BEGIN Supplied entries

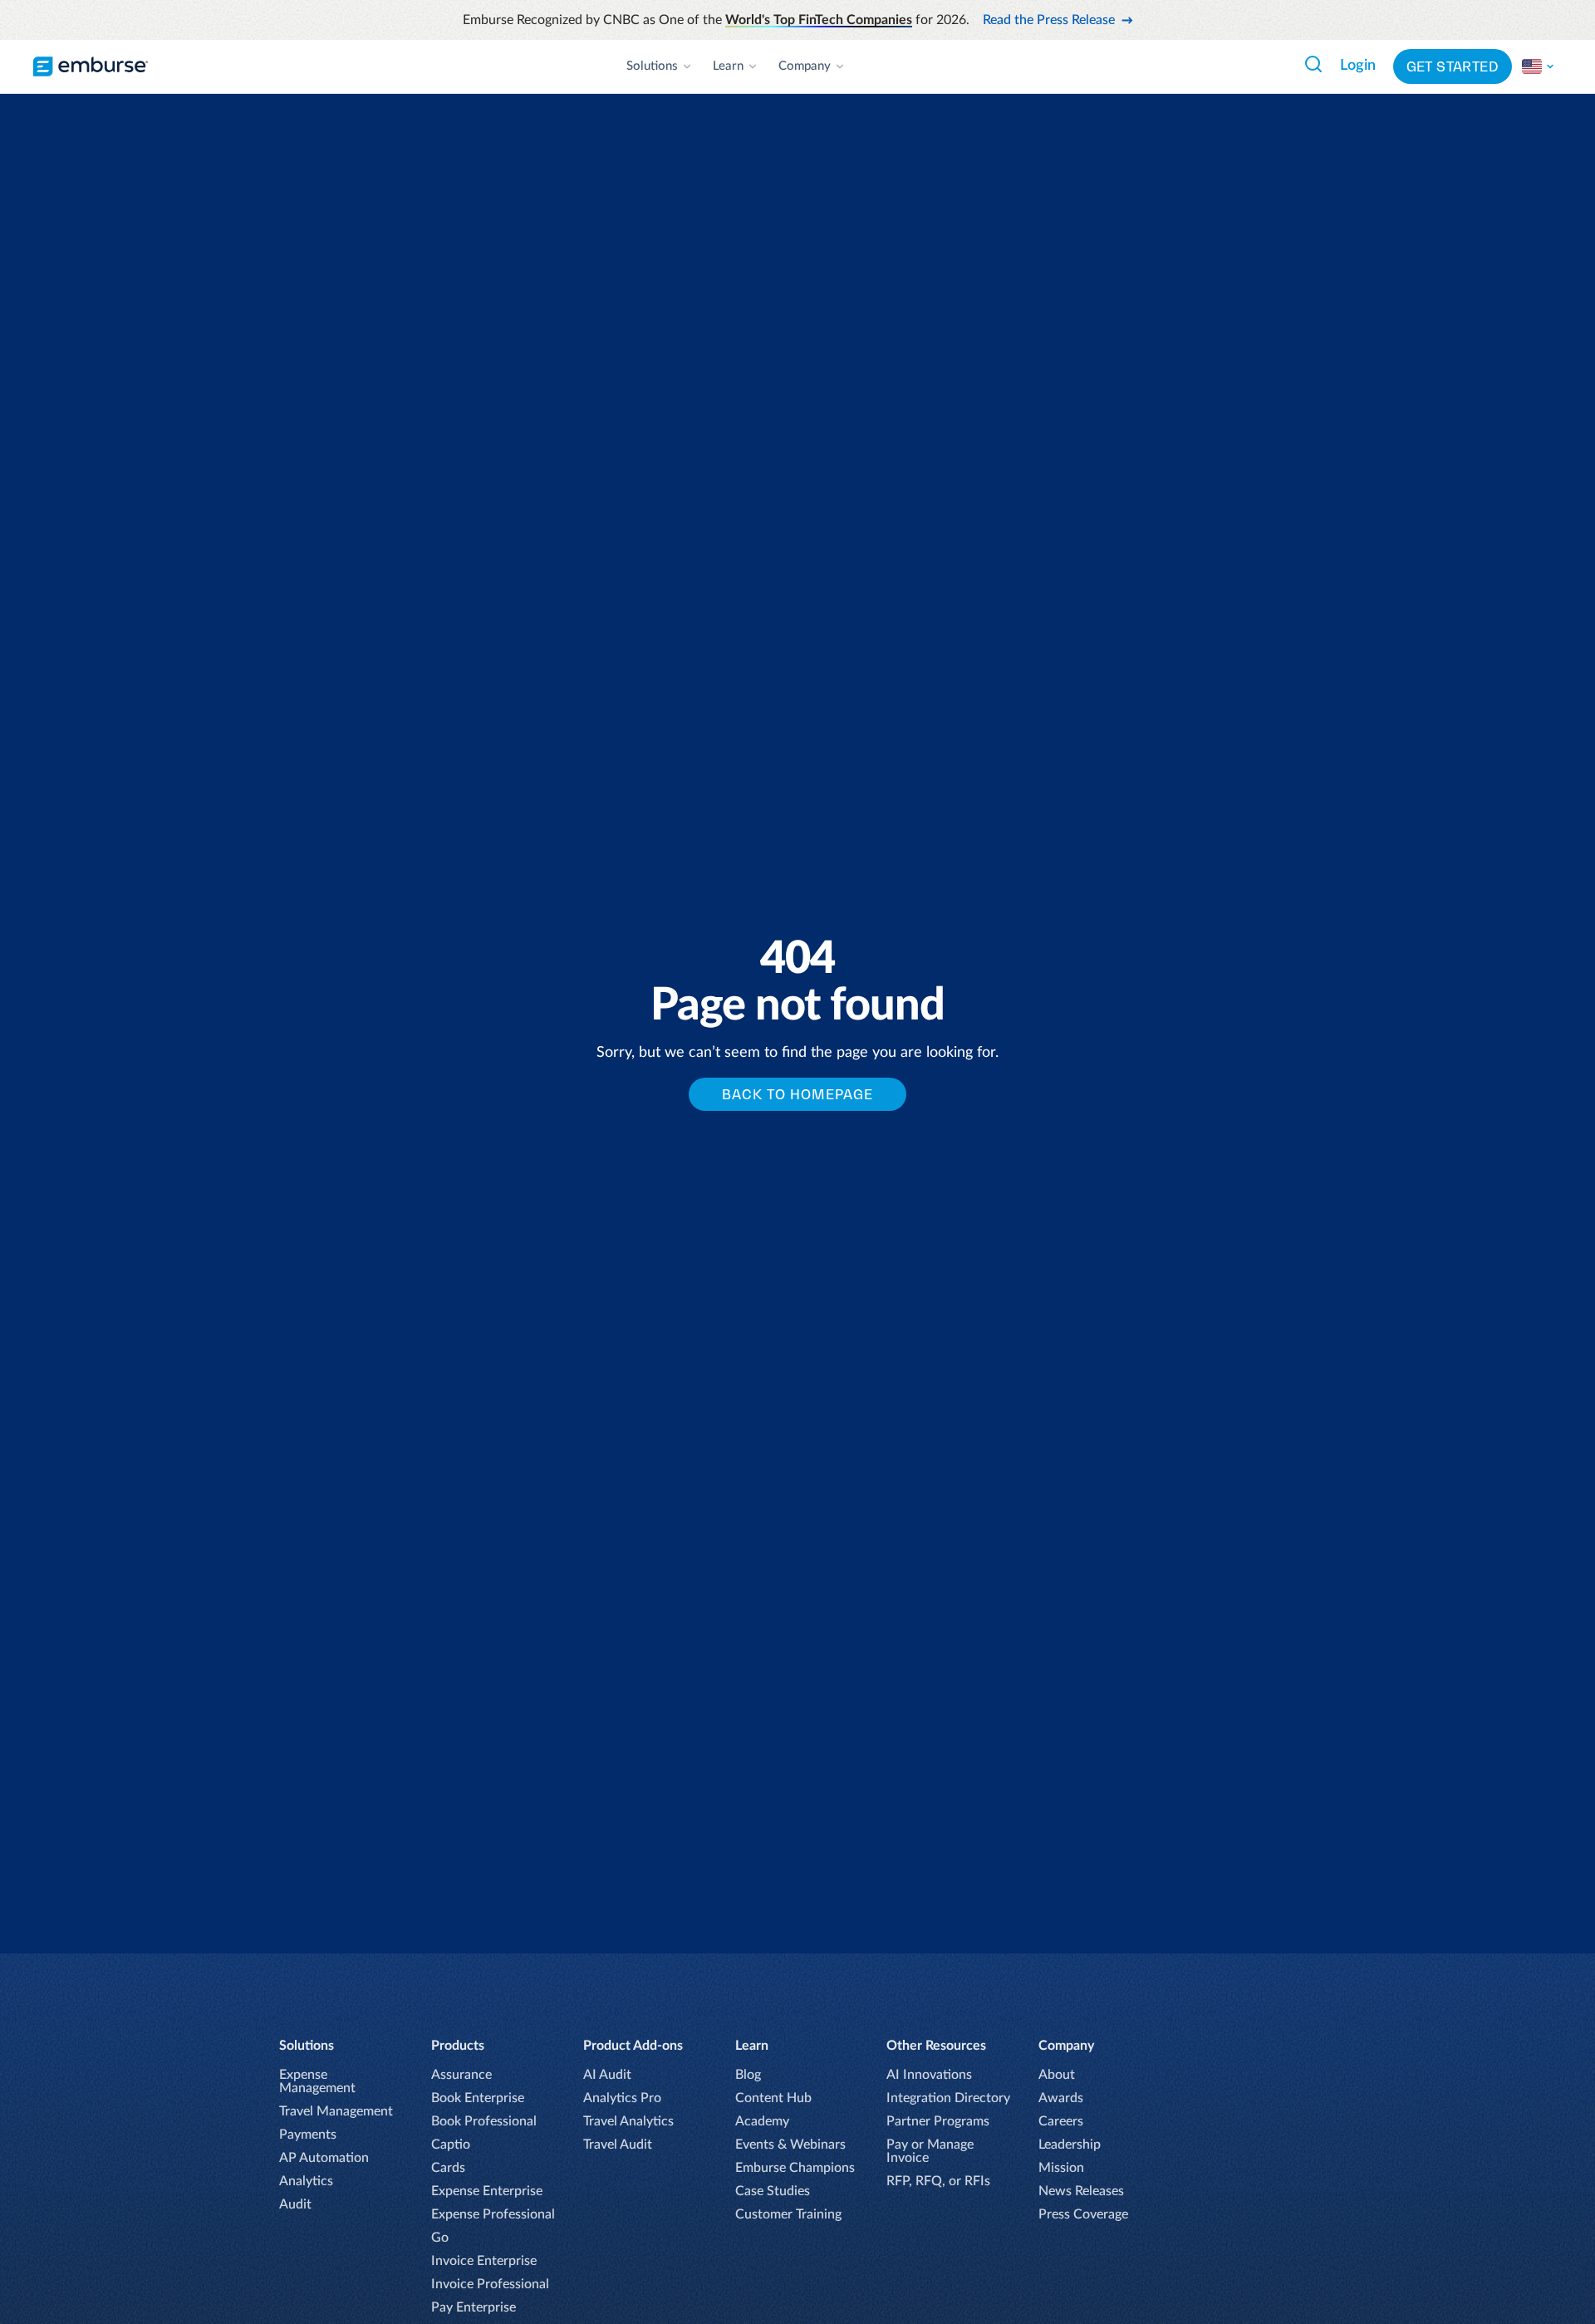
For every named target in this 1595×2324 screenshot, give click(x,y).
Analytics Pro (622, 2098)
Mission (1061, 2167)
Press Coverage (1083, 2214)
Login (1358, 65)
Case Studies (772, 2191)
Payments (307, 2134)
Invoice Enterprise (484, 2260)
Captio (450, 2144)
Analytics (306, 2181)
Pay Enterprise (473, 2307)
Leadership (1069, 2144)
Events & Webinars (790, 2144)
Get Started (1452, 66)
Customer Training (788, 2214)
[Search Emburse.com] (1313, 64)
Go (440, 2237)
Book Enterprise (477, 2098)
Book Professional (484, 2121)
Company (804, 66)
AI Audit (607, 2074)
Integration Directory (948, 2098)
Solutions (652, 66)
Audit (295, 2204)
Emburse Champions (795, 2167)
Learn (728, 66)
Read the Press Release (1049, 20)
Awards (1060, 2098)
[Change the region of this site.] (1538, 66)
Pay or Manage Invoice (930, 2151)
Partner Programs (937, 2121)
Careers (1060, 2121)
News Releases (1081, 2191)
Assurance (461, 2074)
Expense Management (317, 2081)
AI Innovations (929, 2074)
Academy (762, 2121)
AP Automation (324, 2157)
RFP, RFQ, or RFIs (938, 2181)
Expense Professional (493, 2214)
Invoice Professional (490, 2284)
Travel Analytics (628, 2121)
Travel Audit (617, 2144)
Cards (448, 2167)
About (1056, 2074)
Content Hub (773, 2098)
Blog (748, 2074)
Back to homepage (797, 1094)
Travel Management (336, 2111)
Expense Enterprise (486, 2191)
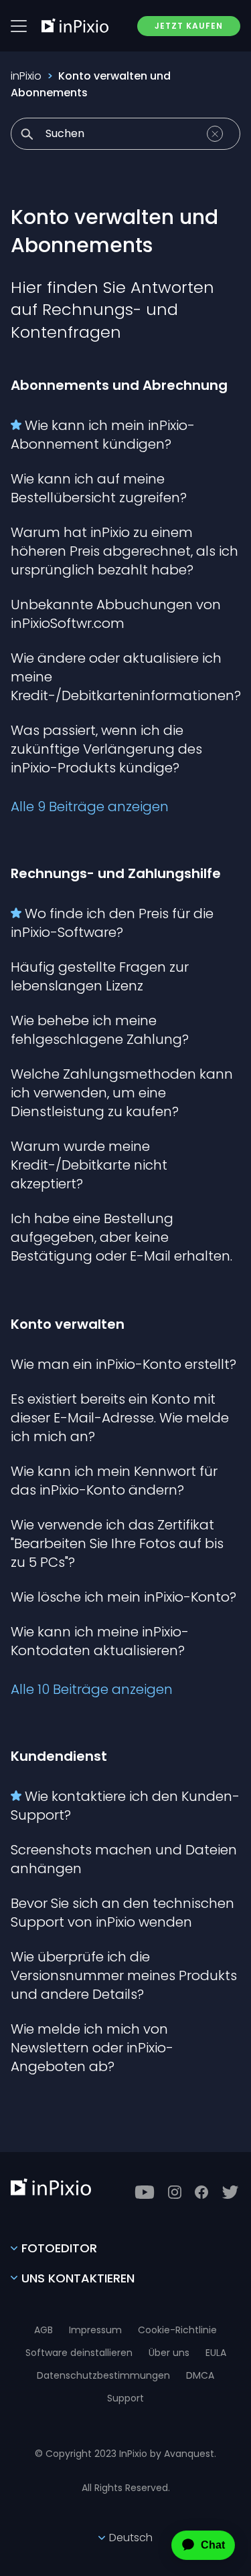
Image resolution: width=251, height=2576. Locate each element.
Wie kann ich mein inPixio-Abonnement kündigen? (103, 434)
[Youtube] (144, 2192)
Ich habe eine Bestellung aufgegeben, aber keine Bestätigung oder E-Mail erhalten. (121, 1237)
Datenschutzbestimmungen (103, 2375)
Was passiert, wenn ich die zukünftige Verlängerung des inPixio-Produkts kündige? (106, 749)
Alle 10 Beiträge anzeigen (92, 1689)
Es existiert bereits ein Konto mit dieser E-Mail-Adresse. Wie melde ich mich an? (120, 1418)
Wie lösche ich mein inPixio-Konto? (123, 1597)
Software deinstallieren (79, 2353)
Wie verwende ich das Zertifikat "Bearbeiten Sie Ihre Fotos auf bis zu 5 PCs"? (117, 1543)
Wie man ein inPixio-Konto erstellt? (123, 1364)
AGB (43, 2330)
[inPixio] (74, 25)
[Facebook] (201, 2192)
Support (125, 2398)
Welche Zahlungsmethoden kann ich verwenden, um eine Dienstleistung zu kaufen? (122, 1093)
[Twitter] (230, 2192)
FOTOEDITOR (59, 2248)
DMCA (200, 2375)
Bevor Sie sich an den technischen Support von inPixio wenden (122, 1912)
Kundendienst (59, 1756)
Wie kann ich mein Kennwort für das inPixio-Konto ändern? (114, 1480)
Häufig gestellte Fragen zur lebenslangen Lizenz (100, 976)
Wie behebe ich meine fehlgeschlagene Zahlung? (100, 1030)
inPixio (26, 76)
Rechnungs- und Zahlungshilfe (116, 873)
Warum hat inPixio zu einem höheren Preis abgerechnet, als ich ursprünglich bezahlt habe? (124, 551)
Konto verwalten (67, 1324)
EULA (215, 2353)
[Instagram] (175, 2192)
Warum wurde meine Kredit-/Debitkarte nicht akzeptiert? (89, 1165)
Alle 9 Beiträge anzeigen (90, 806)
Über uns (169, 2353)
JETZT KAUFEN (189, 25)
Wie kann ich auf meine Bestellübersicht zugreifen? (99, 488)
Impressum (95, 2330)
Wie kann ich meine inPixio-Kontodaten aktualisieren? (100, 1641)
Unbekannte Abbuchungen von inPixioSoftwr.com (116, 614)
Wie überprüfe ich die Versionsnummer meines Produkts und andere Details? (124, 1975)
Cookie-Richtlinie (177, 2330)
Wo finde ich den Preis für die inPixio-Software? (112, 923)
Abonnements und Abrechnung (119, 385)
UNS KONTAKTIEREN (78, 2278)
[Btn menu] (19, 26)
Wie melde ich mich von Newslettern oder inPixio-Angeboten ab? (92, 2048)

END Supplied entries

◆ **What needs to be done**: Looking at the records above, how many lines contain "this"? Only the number is needed.

◆ **Output of the task**: 2